* **Work task**
Reproduce the abstract on rod photoreceptor ablation from "Transgenic ablation of" up to and including "MA., Foster RG.", swapping "circadian phenotype" for "circadian profile".

* **Study text**
◆ ◆ ◆ ◆
Transgenic ablation of rod photoreceptors alters the circadian phenotype of mice.
Lupi D., Cooper HM., Froehlich A., Standford L., McCall MA., Foster RG.
The impact of photoreceptor loss on the circadian system was examined by utilizing a transgenic mouse model (rdta) in which rod photoreceptors were specifically ablated. These mice were able to phase-shift their circadian locomotor behaviour in response to light, but features of this circadian behaviour were markedly altered. The amplitude of circadian responses to light were approximately 2.5 greater, the circadian period (tau) was reduced (c. 20 min) and the total duration of activity (alpha) was increased (c. 50 min) when compared to wild type (+/+) and rd/rd mice (retinal degeneration, mice which also lack rod photoreceptors) of the same genetic background. The pattern of Fos expression in the suprachiasmatic nuclei (the site of the primary circadian clock in mammals) was indistinguishable between +/+ and rdta mice. However, Fos expression in the retina suggested that rod loss in rdta mice resulted in a functional reorganization of the retina and the constitutive activation of a population of retinal ganglion cells. Although it has been known for several years that the entraining photoreceptors of mammals are ocular, and that rod photoreceptors are not required for light regulation of the clock, these are the first data to show that features of the circadian phenotype (amplitude of the phase response curve, alpha, tau) can be influenced by photoreceptor ablation. These data support the hypothesis that the circadian phenotype of mammals is the product of an interaction between the suprachiasmatic nuclei and the retina. Thus, mammals which show an altered circadian behaviour can no longer be assumed to have defects associated only with specific clock genes; genes that affect photoreceptor survival may also modify circadian behaviour.
◆ ◆ ◆ ◆
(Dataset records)

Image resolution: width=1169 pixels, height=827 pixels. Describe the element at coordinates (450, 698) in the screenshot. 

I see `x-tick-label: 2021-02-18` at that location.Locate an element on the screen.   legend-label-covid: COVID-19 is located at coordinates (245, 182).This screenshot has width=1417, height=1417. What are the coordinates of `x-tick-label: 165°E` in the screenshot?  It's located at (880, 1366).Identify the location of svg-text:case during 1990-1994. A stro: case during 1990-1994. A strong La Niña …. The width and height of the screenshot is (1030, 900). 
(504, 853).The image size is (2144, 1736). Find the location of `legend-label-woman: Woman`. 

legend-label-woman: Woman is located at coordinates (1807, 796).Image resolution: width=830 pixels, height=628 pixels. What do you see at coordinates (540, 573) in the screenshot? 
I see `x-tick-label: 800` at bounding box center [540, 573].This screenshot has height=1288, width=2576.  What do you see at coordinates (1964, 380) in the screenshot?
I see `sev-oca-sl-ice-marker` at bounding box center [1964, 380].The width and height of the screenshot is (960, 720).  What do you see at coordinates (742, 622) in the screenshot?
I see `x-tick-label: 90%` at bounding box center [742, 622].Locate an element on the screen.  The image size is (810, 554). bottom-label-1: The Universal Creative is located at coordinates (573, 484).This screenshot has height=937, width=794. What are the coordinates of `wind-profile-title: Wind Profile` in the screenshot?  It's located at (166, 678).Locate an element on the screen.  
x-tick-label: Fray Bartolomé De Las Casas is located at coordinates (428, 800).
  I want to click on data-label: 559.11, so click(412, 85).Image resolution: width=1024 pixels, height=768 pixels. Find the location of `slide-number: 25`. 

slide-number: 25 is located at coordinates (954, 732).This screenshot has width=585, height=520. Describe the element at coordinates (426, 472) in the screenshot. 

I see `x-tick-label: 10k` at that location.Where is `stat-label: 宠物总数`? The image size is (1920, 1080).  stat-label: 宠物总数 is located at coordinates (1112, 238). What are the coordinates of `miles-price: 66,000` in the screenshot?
◆ ◆ ◆ ◆
* **Solution for this exercise**
Transgenic ablation of rod photoreceptors alters the circadian profile of mice.
Lupi D., Cooper HM., Froehlich A., Standford L., McCall MA., Foster RG.